Set task
Copy the entries word for word, from the line containing "Screen dimensions: 909x675" through the line containing "coord(181,417)", including both of those lines.

Entries from a collection:

========

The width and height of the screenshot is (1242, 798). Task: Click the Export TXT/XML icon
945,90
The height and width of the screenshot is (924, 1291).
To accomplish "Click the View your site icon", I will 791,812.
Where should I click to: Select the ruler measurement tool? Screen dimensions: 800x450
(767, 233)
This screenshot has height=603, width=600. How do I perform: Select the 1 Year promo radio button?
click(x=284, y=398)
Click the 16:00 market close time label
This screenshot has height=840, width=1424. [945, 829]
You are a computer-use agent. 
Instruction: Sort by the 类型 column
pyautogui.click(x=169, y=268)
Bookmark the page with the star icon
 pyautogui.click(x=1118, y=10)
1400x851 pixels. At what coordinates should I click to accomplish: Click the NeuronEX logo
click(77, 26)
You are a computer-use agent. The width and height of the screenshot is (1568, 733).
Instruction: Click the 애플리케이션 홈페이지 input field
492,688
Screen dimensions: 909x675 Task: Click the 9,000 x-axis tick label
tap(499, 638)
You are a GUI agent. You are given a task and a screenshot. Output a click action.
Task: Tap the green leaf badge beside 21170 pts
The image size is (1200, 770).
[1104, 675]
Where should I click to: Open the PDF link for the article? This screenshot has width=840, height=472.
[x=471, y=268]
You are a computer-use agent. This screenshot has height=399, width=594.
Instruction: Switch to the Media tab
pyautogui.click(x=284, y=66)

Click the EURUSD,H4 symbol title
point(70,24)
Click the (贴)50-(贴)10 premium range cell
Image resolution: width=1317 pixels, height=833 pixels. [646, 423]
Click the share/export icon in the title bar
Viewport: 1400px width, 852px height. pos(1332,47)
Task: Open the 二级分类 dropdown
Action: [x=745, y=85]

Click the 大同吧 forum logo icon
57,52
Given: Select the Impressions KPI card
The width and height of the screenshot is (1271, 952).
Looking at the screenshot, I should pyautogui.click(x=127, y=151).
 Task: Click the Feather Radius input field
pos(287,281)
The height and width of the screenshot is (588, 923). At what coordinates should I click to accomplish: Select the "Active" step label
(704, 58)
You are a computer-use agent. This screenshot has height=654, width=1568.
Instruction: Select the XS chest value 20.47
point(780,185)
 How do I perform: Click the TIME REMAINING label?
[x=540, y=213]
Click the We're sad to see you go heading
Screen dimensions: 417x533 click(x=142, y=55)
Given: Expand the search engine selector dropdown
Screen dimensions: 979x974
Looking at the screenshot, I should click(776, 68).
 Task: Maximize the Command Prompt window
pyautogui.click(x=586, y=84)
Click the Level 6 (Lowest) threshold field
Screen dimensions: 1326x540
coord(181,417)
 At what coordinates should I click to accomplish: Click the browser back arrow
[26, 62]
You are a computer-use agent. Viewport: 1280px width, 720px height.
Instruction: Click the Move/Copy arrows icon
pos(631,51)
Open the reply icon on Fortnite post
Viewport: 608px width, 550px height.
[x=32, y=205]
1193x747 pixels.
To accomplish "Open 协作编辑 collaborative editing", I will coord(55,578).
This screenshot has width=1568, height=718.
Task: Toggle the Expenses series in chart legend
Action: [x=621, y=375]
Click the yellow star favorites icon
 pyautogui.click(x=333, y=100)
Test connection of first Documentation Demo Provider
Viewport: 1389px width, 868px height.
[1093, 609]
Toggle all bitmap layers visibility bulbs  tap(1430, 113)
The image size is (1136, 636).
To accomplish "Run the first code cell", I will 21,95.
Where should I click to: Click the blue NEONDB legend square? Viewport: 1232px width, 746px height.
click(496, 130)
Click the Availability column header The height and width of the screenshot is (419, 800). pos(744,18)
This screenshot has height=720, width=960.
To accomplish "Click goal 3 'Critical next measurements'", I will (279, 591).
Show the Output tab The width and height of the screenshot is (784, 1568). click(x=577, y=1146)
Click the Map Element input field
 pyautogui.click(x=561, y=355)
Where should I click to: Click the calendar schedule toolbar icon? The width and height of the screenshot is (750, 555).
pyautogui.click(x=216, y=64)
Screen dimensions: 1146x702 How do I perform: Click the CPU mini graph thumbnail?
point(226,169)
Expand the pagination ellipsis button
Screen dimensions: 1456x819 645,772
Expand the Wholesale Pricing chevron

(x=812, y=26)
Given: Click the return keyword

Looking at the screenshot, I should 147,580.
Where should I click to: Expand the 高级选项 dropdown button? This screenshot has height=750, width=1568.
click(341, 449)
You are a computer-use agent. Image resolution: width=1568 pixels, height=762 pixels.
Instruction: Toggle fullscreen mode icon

========

Result of the task
Screen dimensions: 909x675 Task: Click the 9,000 x-axis tick label
tap(499, 638)
You are a GUI agent. You are given a task and a screenshot. Output a click action.
Task: Tap the green leaf badge beside 21170 pts
The image size is (1200, 770).
[1104, 675]
Where should I click to: Open the PDF link for the article? This screenshot has width=840, height=472.
[x=471, y=268]
You are a computer-use agent. This screenshot has height=399, width=594.
Instruction: Switch to the Media tab
pyautogui.click(x=284, y=66)

Click the EURUSD,H4 symbol title
point(70,24)
Click the (贴)50-(贴)10 premium range cell
Image resolution: width=1317 pixels, height=833 pixels. [646, 423]
Click the share/export icon in the title bar
Viewport: 1400px width, 852px height. pos(1332,47)
Task: Open the 二级分类 dropdown
Action: [x=745, y=85]

Click the 大同吧 forum logo icon
57,52
Given: Select the Impressions KPI card
The width and height of the screenshot is (1271, 952).
Looking at the screenshot, I should pyautogui.click(x=127, y=151).
 Task: Click the Feather Radius input field
pos(287,281)
The height and width of the screenshot is (588, 923). At what coordinates should I click to accomplish: Select the "Active" step label
(704, 58)
You are a computer-use agent. This screenshot has height=654, width=1568.
Instruction: Select the XS chest value 20.47
point(780,185)
 How do I perform: Click the TIME REMAINING label?
[x=540, y=213]
Click the We're sad to see you go heading
Screen dimensions: 417x533 click(x=142, y=55)
Given: Expand the search engine selector dropdown
Screen dimensions: 979x974
Looking at the screenshot, I should click(776, 68).
 Task: Maximize the Command Prompt window
pyautogui.click(x=586, y=84)
Click the Level 6 (Lowest) threshold field
Screen dimensions: 1326x540
coord(181,417)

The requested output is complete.